Metabolic syndrome is defined by the criteria of the National Cholesterol Education Program as the presence of three or more of the following: (1) abdominal obesity; (2) elevated triglyceride levels (≥150 mg/dL); (3) decreased high-density lipoprotein cholesterol (HDL-C) levels (<40 mg/dL for men and <50 mg/dL for women); (4) high blood pressure (systolic blood pressure ≥130 mmHg, diastolic blood pressure ≥85 mmHg or use of antihypertensive medication); and (5) elevated fasting glucose levels (≥110 mg/dL).[27] Abdominal obesity is defined as a waist circumference of ≥90 cm for men and ≥80 cm for women according to the revised Asia-Pacific criteria suggested by the World Health Organization Western Pacific Region [28].

Clinical data collection

The physician responsible for consideration of the patient for DSA fills out a standardised data collection form to collect information on age, gender, pattern of cerebral atherosclerosis (lesion location and severity), cardiac disease, DM, HTN, family history, dyslipidaemia, previous stroke history, alcohol history, metabolic syndrome and BMI, medical history and current medication. Patients' angiographic findings and medical records are recorded prospectively to assess patient demographics; however, additional smoking history is assessed retrospectively by telephone to obtain the data in sufficient detail.

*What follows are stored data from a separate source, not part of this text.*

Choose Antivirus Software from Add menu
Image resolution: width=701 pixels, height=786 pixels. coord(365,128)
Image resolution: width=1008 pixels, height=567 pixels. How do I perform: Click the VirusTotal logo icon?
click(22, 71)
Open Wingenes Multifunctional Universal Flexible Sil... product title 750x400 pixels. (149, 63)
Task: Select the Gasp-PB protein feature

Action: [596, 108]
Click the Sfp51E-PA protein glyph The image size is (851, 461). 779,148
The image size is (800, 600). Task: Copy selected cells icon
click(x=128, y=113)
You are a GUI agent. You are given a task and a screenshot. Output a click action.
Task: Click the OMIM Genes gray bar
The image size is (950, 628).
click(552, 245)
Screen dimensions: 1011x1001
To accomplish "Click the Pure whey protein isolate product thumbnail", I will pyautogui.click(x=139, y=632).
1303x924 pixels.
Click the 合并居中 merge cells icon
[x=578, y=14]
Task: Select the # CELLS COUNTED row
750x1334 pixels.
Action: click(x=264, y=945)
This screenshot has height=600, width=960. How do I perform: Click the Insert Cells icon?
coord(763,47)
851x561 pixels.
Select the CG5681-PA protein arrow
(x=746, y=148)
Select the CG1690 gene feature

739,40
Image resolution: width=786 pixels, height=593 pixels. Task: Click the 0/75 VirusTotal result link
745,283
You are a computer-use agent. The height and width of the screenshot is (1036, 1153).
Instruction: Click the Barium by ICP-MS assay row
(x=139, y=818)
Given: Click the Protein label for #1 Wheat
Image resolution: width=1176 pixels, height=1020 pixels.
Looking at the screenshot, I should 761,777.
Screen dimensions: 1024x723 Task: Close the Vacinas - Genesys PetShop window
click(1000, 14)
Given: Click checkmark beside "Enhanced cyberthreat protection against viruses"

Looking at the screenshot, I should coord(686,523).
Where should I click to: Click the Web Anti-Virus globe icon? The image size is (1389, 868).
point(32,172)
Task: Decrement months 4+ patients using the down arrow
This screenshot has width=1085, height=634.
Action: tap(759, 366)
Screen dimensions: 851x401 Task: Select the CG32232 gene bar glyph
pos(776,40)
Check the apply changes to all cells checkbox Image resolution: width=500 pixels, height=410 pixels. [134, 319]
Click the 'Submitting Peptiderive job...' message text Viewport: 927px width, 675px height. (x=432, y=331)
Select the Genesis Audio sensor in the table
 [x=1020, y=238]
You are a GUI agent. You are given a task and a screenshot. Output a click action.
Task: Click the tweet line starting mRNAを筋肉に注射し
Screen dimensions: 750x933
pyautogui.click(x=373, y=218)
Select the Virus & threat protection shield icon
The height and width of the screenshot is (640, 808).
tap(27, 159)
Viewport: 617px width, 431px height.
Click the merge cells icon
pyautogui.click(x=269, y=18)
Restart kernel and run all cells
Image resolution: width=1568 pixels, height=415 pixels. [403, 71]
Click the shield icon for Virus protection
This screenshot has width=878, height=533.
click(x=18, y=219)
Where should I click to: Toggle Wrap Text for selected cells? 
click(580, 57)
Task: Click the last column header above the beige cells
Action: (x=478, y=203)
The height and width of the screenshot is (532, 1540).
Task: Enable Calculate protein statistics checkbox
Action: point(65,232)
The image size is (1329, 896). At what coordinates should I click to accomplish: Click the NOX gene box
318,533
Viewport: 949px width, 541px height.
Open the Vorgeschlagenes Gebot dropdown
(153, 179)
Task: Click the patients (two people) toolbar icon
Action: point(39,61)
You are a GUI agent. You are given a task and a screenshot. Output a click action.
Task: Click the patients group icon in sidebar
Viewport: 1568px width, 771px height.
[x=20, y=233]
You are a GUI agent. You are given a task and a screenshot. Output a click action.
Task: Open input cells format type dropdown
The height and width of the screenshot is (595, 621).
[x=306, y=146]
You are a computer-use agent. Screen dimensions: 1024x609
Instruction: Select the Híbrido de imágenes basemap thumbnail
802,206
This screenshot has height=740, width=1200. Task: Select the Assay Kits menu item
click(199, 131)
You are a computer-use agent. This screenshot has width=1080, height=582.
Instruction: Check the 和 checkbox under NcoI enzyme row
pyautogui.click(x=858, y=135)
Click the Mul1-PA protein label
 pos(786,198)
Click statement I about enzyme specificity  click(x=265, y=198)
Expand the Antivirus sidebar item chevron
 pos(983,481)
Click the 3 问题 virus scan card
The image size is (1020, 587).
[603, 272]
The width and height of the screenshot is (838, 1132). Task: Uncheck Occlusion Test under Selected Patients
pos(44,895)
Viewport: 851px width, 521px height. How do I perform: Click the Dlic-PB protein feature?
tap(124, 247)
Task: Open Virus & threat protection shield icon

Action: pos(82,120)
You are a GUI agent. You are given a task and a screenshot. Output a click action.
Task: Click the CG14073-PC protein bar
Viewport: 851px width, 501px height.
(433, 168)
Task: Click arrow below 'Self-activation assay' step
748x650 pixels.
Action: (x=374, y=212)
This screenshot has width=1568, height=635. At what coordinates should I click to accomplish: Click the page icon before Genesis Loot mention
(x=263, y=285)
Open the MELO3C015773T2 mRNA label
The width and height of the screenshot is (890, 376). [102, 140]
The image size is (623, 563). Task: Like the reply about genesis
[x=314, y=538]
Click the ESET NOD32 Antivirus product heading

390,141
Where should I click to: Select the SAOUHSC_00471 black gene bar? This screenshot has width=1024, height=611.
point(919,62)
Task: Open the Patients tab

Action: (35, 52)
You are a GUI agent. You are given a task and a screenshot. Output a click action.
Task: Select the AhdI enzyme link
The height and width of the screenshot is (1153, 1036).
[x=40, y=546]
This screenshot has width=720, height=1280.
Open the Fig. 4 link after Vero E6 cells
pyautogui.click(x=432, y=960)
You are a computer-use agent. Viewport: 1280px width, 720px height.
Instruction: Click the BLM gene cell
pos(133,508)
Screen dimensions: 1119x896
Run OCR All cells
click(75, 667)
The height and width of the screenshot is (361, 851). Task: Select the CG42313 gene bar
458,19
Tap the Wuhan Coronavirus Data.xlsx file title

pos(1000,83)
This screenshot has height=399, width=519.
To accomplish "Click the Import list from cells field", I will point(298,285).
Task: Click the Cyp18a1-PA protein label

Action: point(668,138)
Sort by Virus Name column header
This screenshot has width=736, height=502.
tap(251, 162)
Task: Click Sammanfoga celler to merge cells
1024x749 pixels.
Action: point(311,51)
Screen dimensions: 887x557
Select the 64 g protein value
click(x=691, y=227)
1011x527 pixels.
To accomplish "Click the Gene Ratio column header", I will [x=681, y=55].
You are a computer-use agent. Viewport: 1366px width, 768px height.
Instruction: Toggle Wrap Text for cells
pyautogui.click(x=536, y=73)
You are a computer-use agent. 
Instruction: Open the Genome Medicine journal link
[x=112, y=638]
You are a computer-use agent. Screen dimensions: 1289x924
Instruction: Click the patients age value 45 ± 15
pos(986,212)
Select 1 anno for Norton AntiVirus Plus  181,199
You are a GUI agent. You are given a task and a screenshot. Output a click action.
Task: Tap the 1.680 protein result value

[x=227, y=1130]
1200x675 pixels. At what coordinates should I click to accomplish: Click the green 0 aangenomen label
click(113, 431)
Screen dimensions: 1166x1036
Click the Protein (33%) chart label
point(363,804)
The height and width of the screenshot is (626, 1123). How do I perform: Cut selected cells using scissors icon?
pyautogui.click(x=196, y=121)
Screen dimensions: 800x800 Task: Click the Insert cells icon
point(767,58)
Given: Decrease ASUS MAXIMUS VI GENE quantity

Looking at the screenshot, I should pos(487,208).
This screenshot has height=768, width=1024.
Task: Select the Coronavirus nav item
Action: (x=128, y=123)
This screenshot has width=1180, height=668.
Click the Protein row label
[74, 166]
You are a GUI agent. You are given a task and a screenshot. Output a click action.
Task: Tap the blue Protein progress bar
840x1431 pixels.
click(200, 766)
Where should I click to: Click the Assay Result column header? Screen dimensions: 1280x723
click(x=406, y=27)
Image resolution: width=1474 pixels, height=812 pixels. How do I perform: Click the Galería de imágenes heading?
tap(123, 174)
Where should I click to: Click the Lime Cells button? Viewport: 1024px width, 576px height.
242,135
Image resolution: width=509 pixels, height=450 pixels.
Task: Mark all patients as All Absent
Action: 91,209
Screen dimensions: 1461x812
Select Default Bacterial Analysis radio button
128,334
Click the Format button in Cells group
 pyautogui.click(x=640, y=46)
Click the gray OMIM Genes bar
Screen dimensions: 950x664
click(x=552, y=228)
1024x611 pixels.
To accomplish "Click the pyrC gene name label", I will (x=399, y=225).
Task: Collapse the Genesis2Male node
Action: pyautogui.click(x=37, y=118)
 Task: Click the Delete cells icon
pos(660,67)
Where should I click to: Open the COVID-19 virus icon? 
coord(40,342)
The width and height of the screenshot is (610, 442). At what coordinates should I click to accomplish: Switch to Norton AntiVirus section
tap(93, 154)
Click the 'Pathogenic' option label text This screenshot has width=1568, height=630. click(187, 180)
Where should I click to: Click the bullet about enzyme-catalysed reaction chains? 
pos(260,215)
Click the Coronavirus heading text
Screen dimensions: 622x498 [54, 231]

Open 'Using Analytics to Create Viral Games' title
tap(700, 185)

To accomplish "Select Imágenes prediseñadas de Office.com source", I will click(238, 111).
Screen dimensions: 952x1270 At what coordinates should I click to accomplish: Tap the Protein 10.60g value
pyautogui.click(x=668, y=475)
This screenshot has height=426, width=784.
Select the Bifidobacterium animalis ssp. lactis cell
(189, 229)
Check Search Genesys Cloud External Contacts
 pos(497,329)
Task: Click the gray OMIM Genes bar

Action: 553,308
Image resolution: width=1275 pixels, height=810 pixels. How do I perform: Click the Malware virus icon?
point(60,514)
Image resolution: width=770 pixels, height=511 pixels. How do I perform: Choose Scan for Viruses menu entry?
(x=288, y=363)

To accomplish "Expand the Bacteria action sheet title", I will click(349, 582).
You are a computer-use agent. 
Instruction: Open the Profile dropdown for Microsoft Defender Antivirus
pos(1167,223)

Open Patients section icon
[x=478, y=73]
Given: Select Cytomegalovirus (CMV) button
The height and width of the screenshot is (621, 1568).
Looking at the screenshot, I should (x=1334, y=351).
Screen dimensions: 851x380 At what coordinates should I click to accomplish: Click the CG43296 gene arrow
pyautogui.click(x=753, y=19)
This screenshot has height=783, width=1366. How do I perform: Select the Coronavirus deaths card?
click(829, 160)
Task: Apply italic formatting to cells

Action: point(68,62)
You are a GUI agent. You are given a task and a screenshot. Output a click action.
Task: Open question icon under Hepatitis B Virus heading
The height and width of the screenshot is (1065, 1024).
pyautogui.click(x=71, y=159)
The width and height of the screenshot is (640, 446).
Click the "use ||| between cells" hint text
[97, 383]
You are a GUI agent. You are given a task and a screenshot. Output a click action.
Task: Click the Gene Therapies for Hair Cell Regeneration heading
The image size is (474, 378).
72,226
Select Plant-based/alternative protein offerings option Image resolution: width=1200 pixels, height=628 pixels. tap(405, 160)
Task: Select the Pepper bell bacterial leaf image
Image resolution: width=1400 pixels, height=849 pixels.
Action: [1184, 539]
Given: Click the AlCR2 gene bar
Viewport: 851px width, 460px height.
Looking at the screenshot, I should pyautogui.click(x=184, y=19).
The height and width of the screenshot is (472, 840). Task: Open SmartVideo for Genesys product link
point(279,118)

Statistics and Study outcome

Distribution of patient age, gender, lesion location (AC vs. PC, IC vs. EC, and ID vs. ED) and number (single vs. multiple) are correlated with the history of smoking. We also evaluate the proportion of patients with IC atherosclerotic stenosis among smokers and compare this with the proportion in patients stratified by the other risk factors. Differences in risk factor distribution are analysed according to age in 10 year intervals.
Categorical variables are presented as frequencies and percentages, and continuous variables are expressed as mean and SD. The t test is used to compare continuous variables, and the chi-square test or Fisher exact test are used to compare categorical variables, as appropriate. Associations between risk factors (age, gender, location, multiplicity, smoking, etc.) and IC atherosclerosis stenosis are tested by using the univariate logistic regression model followed by the multivariable logistic regression model with backward elimination. All reported p-values are two sided, and P<.05 is considered statistically significant. Statistical analyses are conducted using SPSS 21 software (SPSS Inc., Chicago, IL, USA).


This analytical cohort study is designed to investigate the association between IC atherosclerotic stenosis and smoking, adjusting for confounding by other risk factors. We anticipate that it will have the power to detect any relationship between smoking and IC atherosclerotic lesions especially in younger patients.